Perguntas e respostas sobre liberação de testes rápidos de COVID-19 em farmácias pela Anvisa

A Anvisa liberou, em caráter excepcional, a realização de testes rápidos para diagnóstico de COVID-19 em farmácias. A medida exige a presença de profissionais capacitados para realizar o exame.

O teste rápido é feito para detectar se a pessoa já teve contato ou não com o vírus. O exame, colhido por amostra de sangue, utiliza o método de imunocromatografia, que consiste na geração de cor a partir de uma reação química entre um antígeno e um anticorpo.

De acordo com a Anvisa, como o organismo demanda tempo para produzir os anticorpos, a maior parte dos testes rápidos registrados pela agência têm maior chance de resultados robustos a partir do décimo dia de sintomas.

Pelo conhecimento que se tem da COVID-19 até o momento e pelas limitações do teste rápido, a comunidade científica e a Anvisa recomendam que a confirmação do resultado seja feita por meio do ensaio molecular (PT-PCR em tempo real), capaz de identificar a presença ou não do vírus. Amostras do PT-PCR são retiradas do nariz ou da boca com o uso de um swab. O exame leva horas para ficar pronto, mas, pela atual demanda no país, tem levado dias.

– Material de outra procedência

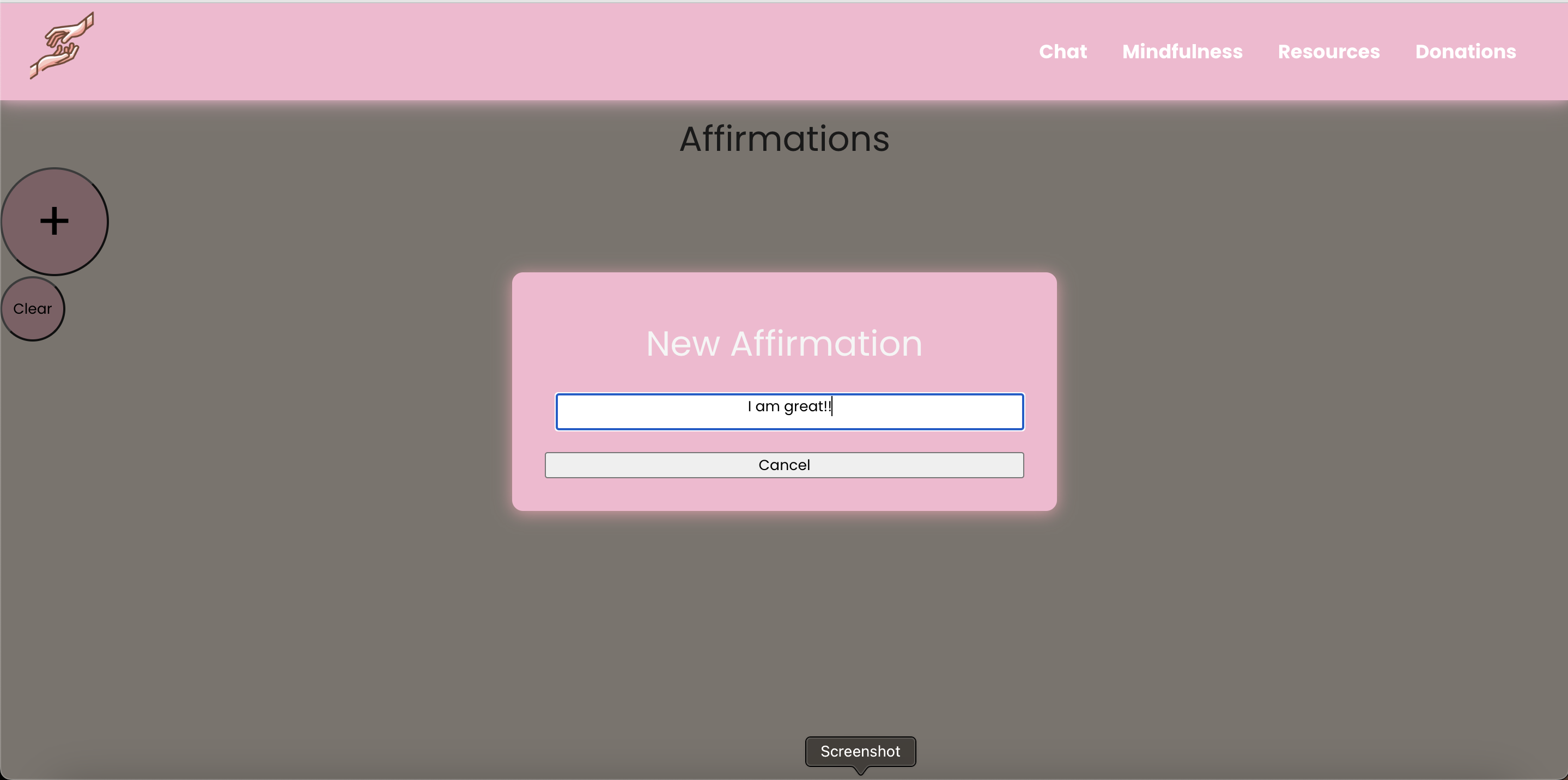Open the Chat page
The image size is (1568, 780).
click(x=1062, y=52)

O Ministério da Saúde recomenda em protocolo que o profissional da saúde avalie a presença dos seguintes critérios clínicos para indicar a realização de exames:

  • Pessoa com quadro respiratório agudo, caracterizado por sensação febril ou febre, que pode ou não estar presente na hora da consulta (podendo ser relatada ao profissional de saúde), acompanhada de tosse OU dor de garganta OU coriza OU dificuldade respiratória (síndrome gripal).

  • Pessoa com desconforto respiratório/dificuldade para respirar OU pressão persistente no tórax OU saturação de oxigênio menor do que 95% em ar ambiente OU coloração azulada dos lábios ou rosto (Síndrome Respiratória Aguda Grave),

O site da agência também respondeu algumas das perguntas mais frequentes sobre a liberação dos testes em farmácias. Confira algumas das questões:

A partir de quando os testes estarão disponíveis nas farmácias e drogarias?

A disponibilidade depende da decisão dos estabelecimentos de oferecer ou não o serviço, além de estoque do produto.

Qual a forma de coleta de amostras, tipo de análise e tempo para os exames oferecidos em drogarias?

Para o teste rápido, a coleta de sangue é semelhante à que é feita para medição de glicose, com uma picada no dedo. Logo depois, a amostra é colocada em um pequeno dispositivo de teste, que dará o resultado entre 10 e 30 minutos. O exame só é indicado a partir do sétimo após o surgimento dos sintomas da doença. Se o resultado for positivo, indica que a pessoa já teve contato com o vírus.

Existe a possibilidade de haver um resultado falso positivo ou falso negativo?

Se a testagem ocorrer dentro do período de janela imunológica, que pode variar de 7 a 10 dias após o início de infecção, o resultado do ensaio poderá ser negativo, mesmo quando a pessoa estiver contaminada (falso negativo). Já o resultado do teste positivo indica a presença de anticorpos contra o Sars-CoV-2, o que significa que houve exposição ao vírus, não sendo possível definir apenas pelo resultado do teste se há ou não infecção ativa.

Como posso saber se o teste que está sendo usado é registrado pela Anvisa?

Os produtos para testagem do novo coronavírus são classificados como de risco III, isto é, de médio/alto risco ao indivíduo e saúde pública, passíveis de registro e destinados ao uso profissional. A lista de testes rápidos avaliados e aprovados pode ser encontrada no site da agência.

Posso comprar o teste e levar para casa?

A autorização da Anvisa é para a realização dos testes rápidos de uso profissional em farmácias. Não se trata de autoteste.

A farmácia pode oferecer este serviço em domicílio?

Não. O serviço de testagem em domicílio para Covid-19 não está preconizado no regulamento da Anvisa e ainda não é parte da estratégia de governo.